Bloomberg reports, "Chinese leader Xi Jinping will make state visits to Europe from this week as he seeks to bolster trade relationships on the continent while trying to end a trade war with the U.S. President Xi will travel to France, Italy and Monaco from March 21 to 26, China Foreign Ministry spokesman Lu Kang said Monday, as reported by the official Xinhua News Agency. The invitations were issued by French president Emmanuel Macron, Monaco's leader Prince Albert II and Italian president Sergio Mattarella, Lu said. Xi's tour comes as European powers work to strike a delicate balance between concerns about Chinese influence with a desire for further investment. China last week vowedgreater cooperation on Belt and Road ventures with U.S. and European firms, an attempt to counter growing criticism that the initiative aims to project Xi's influence on host countries."
The New York Times reports, "The United States and China are pushing for a summit meeting in late April to complete a trade deal, while negotiators are still grappling over its terms and how they should be enforced.

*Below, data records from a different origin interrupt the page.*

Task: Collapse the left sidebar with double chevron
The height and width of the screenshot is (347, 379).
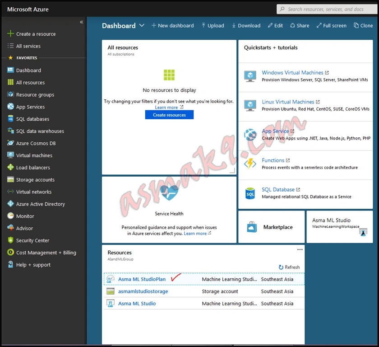Action: point(82,22)
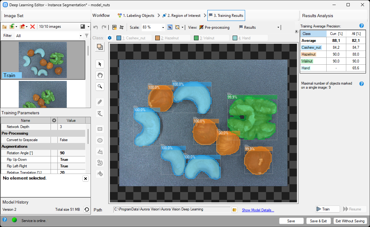Select the hand pan tool
The image size is (370, 227).
coord(100,75)
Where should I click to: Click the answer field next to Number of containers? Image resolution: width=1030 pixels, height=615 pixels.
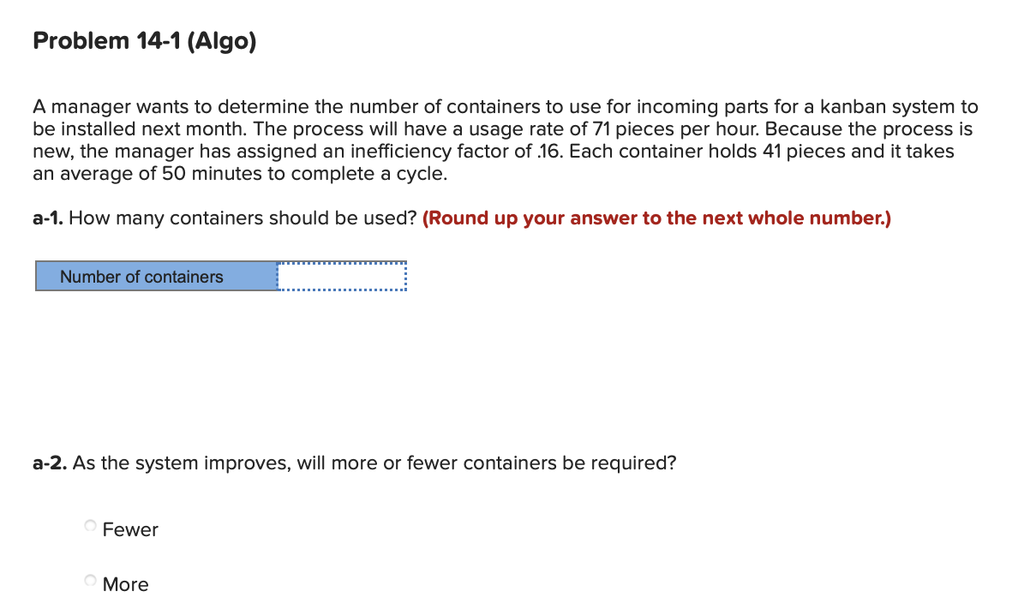point(341,276)
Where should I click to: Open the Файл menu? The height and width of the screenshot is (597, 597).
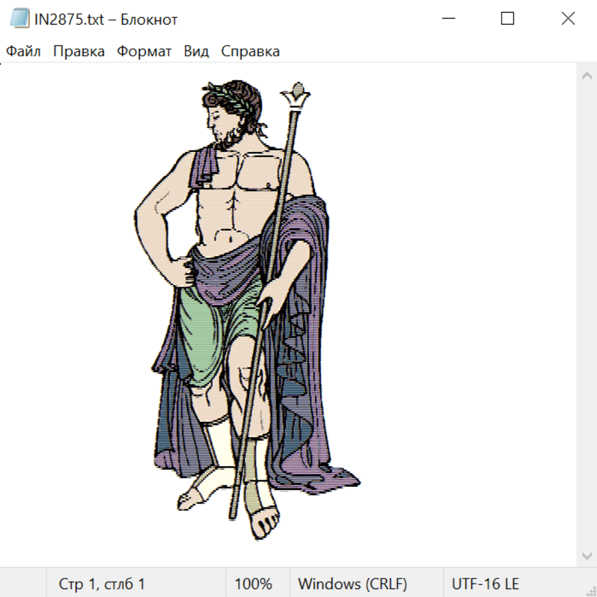(23, 51)
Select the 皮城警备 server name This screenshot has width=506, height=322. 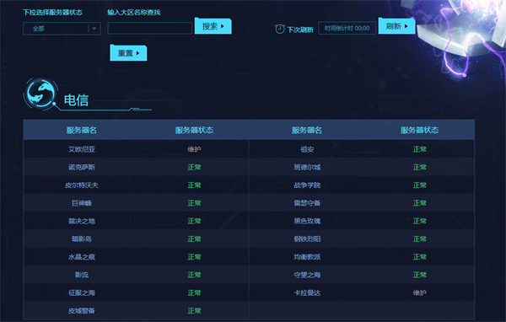[x=82, y=311]
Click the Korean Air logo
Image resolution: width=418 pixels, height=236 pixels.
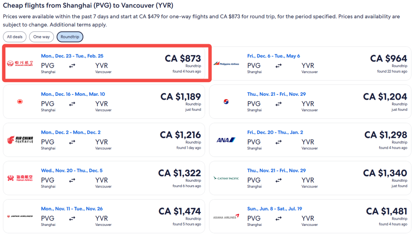(226, 102)
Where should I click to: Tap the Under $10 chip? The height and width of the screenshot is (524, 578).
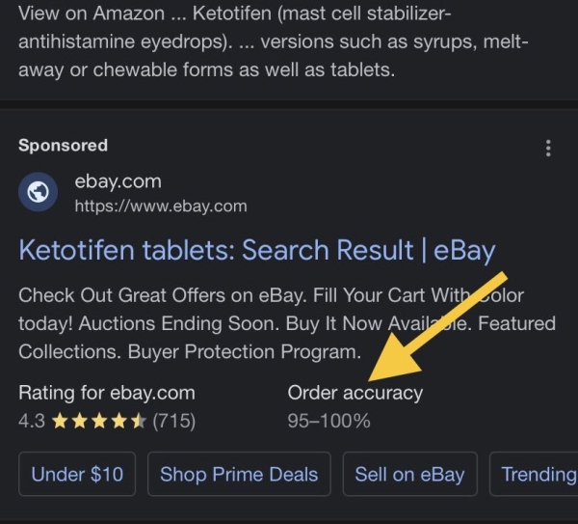point(77,474)
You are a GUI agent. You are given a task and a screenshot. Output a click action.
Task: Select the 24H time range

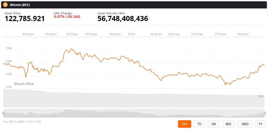185,124
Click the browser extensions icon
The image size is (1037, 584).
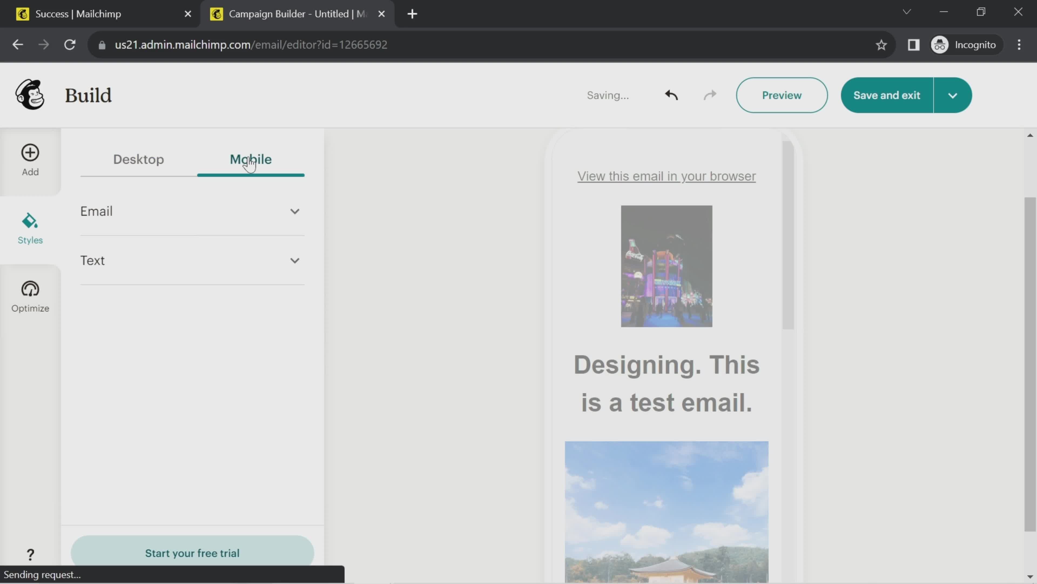click(914, 44)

Although much remains unsettled, one thing is becoming clear: The Trump administration will continue to hold the threat of tariffs over Beijing to ensure that it lives up to whatever commitments it agrees to in the final deal. That approach is prompting concern among American businesses that the economic damage and uncertainty caused by President Trump's trade war could persist even once negotiations are resolved. On Friday, a report commissioned by the nation's biggest business lobbying group showed that the Trump administration's tariffs are actually damaging an industry the levies were intended to protect."
Reuters reports, "The Dalai Lama, the spiritual leader of Tibetan Buddhism, said on Monday it was possible that once he dies his incarnation could be found in India, where he has lived in exile for 60 years, and warned that any other successor named by China would not be respected. Sat in an office next to a temple ringed by green hills and snow-capped mountains, the 14th Dalai Lama spoke to Reuters a day after Tibetans in the northern Indian town of Dharamshala marked the anniversary of his escape from the Tibetan capital, Lhasa, disguised as a soldier. He fled to India in early 1959 after a failed uprising against Chinese rule, and has since worked to draw global support for linguistic and cultural autonomy in his remote and mountainous homeland. China, which took control of Tibet in 1950, brands the 83-year-old Nobel peace laureate a dangerous separatist."